◆ DIRECTIONS FOR THIS TASK: Find the line in the entries below that contains "Screen dimensions: 788x324". Repeat it exactly, and every line after it through the line that contains "Click the app=nginx".

BEGIN RECORDS

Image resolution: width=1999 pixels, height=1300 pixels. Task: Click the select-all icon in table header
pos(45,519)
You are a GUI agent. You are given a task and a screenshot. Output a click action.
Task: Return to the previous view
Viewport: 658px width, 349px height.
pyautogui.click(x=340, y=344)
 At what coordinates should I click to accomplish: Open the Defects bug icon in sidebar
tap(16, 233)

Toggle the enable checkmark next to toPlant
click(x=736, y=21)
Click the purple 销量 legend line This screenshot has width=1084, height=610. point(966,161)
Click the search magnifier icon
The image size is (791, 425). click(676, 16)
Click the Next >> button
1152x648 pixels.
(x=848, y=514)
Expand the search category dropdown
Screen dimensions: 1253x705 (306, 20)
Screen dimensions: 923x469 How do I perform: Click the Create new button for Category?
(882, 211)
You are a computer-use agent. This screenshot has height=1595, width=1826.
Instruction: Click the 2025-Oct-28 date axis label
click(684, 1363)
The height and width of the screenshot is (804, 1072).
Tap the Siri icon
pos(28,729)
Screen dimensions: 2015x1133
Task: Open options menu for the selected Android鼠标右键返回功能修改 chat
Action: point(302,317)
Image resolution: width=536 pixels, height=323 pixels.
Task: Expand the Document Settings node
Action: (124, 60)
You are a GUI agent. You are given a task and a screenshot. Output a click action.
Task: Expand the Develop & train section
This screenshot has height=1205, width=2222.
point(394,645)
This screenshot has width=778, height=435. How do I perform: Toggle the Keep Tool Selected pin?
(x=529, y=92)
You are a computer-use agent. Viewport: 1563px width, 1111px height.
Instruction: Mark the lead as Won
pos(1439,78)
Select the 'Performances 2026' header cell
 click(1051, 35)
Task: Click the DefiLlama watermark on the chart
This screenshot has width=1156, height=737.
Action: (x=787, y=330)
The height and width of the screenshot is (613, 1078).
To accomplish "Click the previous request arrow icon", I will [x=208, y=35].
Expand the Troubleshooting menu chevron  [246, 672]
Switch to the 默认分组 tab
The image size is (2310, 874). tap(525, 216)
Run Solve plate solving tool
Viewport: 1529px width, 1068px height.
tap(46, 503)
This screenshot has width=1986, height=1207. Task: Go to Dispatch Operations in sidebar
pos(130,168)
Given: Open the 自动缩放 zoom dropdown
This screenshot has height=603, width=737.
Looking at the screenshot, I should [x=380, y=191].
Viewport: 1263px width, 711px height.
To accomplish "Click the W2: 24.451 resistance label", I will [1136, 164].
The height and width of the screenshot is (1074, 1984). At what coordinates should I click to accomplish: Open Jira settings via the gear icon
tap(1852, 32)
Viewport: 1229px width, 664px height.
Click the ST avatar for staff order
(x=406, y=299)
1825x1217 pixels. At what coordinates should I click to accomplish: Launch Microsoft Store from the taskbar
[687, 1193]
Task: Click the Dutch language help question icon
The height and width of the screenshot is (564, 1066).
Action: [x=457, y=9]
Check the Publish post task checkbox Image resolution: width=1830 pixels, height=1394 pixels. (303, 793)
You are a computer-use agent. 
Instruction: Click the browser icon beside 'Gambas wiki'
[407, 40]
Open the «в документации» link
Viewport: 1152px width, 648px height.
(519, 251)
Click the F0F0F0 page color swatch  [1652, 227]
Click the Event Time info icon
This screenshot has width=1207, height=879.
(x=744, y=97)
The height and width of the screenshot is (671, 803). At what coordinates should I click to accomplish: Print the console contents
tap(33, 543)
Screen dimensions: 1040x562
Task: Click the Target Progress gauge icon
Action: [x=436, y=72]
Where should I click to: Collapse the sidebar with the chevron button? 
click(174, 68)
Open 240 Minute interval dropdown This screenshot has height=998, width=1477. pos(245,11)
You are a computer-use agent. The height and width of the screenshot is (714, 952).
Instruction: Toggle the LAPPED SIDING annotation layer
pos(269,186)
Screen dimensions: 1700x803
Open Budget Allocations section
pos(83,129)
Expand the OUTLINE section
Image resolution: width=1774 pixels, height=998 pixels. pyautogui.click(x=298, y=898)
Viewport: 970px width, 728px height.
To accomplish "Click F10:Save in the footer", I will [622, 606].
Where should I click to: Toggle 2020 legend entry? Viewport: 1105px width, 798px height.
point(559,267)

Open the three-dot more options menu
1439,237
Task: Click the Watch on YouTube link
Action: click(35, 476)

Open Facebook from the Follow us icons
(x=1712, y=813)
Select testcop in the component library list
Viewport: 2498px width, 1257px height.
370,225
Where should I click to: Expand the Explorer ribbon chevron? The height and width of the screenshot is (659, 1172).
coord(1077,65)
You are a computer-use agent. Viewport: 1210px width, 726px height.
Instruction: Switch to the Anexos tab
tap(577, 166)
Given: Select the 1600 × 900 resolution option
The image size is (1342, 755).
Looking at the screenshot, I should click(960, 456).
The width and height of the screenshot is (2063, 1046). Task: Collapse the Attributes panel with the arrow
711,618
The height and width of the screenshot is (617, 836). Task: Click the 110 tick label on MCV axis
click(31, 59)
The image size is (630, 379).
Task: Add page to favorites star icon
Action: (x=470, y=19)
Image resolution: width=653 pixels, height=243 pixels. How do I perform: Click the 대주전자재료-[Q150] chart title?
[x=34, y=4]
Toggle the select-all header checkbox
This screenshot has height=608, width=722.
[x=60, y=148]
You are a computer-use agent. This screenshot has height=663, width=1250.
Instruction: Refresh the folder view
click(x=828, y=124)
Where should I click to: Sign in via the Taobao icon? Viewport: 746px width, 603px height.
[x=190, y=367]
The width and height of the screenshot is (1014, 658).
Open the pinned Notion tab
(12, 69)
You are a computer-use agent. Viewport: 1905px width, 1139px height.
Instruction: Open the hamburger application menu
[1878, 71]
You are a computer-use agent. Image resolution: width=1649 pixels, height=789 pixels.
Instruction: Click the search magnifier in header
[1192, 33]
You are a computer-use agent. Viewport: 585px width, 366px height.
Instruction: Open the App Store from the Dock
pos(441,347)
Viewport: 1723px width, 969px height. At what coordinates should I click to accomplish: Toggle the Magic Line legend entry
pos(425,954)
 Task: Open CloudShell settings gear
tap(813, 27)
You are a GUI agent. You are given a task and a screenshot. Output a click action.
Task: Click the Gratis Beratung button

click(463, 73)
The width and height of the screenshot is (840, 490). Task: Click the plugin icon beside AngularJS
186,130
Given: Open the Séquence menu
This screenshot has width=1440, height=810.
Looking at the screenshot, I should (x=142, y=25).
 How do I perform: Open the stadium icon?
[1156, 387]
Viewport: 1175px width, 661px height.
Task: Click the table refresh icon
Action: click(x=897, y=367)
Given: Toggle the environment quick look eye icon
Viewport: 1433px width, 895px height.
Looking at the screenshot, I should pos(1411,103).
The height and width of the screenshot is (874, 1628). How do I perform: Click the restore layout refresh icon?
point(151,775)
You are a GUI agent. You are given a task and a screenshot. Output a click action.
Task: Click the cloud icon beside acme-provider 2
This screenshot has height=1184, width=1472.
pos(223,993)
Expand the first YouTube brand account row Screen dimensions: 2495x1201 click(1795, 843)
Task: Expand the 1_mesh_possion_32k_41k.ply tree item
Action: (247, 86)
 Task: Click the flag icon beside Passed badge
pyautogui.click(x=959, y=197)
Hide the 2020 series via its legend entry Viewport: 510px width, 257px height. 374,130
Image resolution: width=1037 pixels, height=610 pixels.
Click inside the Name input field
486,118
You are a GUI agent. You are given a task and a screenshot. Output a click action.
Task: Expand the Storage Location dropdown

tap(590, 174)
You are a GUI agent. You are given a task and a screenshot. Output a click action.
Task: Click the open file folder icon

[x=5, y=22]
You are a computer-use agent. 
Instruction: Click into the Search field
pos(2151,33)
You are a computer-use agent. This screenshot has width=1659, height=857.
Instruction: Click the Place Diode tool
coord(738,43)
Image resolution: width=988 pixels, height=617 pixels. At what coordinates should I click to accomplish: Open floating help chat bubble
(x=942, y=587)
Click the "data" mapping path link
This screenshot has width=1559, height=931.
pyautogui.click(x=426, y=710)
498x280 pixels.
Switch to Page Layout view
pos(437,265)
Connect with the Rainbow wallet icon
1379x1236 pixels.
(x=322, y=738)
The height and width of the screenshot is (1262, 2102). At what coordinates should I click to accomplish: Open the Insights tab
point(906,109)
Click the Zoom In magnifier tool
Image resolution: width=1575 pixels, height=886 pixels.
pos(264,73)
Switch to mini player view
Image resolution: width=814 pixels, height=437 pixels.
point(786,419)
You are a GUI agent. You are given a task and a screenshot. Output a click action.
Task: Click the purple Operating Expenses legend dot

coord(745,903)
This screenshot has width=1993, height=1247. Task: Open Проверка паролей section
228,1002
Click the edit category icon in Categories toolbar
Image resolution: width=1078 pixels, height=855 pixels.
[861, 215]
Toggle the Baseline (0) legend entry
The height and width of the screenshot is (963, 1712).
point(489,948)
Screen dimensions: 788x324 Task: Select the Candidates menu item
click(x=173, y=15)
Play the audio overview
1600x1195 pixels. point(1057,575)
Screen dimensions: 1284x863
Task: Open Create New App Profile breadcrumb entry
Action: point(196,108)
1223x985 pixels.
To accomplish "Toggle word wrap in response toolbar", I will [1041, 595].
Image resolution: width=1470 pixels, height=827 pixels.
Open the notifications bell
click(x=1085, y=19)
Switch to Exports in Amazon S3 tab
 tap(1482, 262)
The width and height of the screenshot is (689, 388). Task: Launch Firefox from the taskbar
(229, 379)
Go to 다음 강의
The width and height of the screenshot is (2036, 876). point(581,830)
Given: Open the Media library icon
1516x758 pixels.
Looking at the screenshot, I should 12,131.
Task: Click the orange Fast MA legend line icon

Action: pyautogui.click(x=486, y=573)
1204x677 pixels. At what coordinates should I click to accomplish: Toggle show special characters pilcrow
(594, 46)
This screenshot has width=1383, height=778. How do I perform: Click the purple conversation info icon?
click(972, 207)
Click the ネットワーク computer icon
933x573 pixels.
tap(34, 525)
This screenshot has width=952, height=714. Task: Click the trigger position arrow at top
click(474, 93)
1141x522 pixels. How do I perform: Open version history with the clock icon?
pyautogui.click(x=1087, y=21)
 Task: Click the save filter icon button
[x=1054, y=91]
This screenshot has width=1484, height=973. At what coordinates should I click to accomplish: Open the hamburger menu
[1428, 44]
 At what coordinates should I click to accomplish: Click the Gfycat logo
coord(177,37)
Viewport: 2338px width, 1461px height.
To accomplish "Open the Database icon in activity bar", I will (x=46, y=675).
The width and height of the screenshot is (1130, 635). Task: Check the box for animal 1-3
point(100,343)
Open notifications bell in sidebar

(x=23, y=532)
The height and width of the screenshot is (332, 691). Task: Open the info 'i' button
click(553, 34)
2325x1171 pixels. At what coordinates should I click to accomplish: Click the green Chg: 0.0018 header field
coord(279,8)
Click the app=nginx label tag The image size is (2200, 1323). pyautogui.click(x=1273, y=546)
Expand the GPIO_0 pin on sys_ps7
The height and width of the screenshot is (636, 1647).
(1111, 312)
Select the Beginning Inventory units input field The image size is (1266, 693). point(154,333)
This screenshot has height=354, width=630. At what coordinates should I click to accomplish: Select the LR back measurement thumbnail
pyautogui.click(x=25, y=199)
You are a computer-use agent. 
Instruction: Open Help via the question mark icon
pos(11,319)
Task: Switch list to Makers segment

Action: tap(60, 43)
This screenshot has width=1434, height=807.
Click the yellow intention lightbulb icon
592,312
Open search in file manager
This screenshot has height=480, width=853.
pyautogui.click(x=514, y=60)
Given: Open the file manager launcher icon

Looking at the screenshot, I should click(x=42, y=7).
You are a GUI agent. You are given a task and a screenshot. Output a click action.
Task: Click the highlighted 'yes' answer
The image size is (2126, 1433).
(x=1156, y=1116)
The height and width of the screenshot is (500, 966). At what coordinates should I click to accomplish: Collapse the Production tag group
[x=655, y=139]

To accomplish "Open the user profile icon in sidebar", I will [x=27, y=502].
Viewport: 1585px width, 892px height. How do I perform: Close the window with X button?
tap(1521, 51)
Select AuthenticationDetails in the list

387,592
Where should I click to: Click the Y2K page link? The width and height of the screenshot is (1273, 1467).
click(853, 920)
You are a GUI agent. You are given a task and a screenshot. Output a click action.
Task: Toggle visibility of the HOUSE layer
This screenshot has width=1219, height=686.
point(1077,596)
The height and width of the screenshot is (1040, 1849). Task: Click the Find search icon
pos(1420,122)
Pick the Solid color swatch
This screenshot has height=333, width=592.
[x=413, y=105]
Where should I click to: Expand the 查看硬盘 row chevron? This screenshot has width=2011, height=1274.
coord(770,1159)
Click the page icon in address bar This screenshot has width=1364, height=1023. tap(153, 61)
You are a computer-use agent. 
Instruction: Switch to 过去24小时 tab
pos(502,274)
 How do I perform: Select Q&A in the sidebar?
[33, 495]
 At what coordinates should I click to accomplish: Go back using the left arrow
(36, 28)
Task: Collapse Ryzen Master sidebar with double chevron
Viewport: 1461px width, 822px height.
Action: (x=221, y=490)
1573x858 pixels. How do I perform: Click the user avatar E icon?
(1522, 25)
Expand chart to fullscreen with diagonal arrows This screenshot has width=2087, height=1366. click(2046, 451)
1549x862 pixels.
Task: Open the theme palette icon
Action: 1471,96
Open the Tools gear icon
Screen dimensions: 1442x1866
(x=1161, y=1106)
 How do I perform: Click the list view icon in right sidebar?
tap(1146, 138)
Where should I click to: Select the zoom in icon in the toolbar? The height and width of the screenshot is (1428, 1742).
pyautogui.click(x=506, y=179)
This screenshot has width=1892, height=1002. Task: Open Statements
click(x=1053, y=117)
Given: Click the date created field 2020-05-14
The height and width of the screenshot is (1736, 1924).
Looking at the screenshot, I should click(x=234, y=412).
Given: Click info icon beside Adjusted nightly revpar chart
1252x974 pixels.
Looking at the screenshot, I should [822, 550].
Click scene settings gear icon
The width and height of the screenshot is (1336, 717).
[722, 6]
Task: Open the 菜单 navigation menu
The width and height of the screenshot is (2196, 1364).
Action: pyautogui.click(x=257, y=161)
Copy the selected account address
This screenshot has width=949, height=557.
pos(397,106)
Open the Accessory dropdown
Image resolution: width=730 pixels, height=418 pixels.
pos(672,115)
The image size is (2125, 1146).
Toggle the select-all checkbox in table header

END RECORDS

◆ RESPONSE AREA:
Screen dimensions: 788x324 Task: Select the Candidates menu item
click(x=173, y=15)
Play the audio overview
1600x1195 pixels. point(1057,575)
Screen dimensions: 1284x863
Task: Open Create New App Profile breadcrumb entry
Action: point(196,108)
1223x985 pixels.
To accomplish "Toggle word wrap in response toolbar", I will [1041, 595].
Image resolution: width=1470 pixels, height=827 pixels.
Open the notifications bell
click(x=1085, y=19)
Switch to Exports in Amazon S3 tab
 tap(1482, 262)
The width and height of the screenshot is (689, 388). Task: Launch Firefox from the taskbar
(229, 379)
Go to 다음 강의
The width and height of the screenshot is (2036, 876). point(581,830)
Given: Open the Media library icon
1516x758 pixels.
Looking at the screenshot, I should 12,131.
Task: Click the orange Fast MA legend line icon

Action: pyautogui.click(x=486, y=573)
1204x677 pixels. At what coordinates should I click to accomplish: Toggle show special characters pilcrow
(594, 46)
This screenshot has width=1383, height=778. How do I perform: Click the purple conversation info icon?
click(972, 207)
Click the ネットワーク computer icon
933x573 pixels.
tap(34, 525)
This screenshot has width=952, height=714. Task: Click the trigger position arrow at top
click(474, 93)
1141x522 pixels. How do I perform: Open version history with the clock icon?
pyautogui.click(x=1087, y=21)
 Task: Click the save filter icon button
[x=1054, y=91]
This screenshot has width=1484, height=973. At what coordinates should I click to accomplish: Open the hamburger menu
[1428, 44]
 At what coordinates should I click to accomplish: Click the Gfycat logo
coord(177,37)
Viewport: 2338px width, 1461px height.
To accomplish "Open the Database icon in activity bar", I will (x=46, y=675).
The width and height of the screenshot is (1130, 635). Task: Check the box for animal 1-3
point(100,343)
Open notifications bell in sidebar

(x=23, y=532)
The height and width of the screenshot is (332, 691). Task: Open the info 'i' button
click(553, 34)
2325x1171 pixels. At what coordinates should I click to accomplish: Click the green Chg: 0.0018 header field
coord(279,8)
Click the app=nginx label tag The image size is (2200, 1323). pyautogui.click(x=1273, y=546)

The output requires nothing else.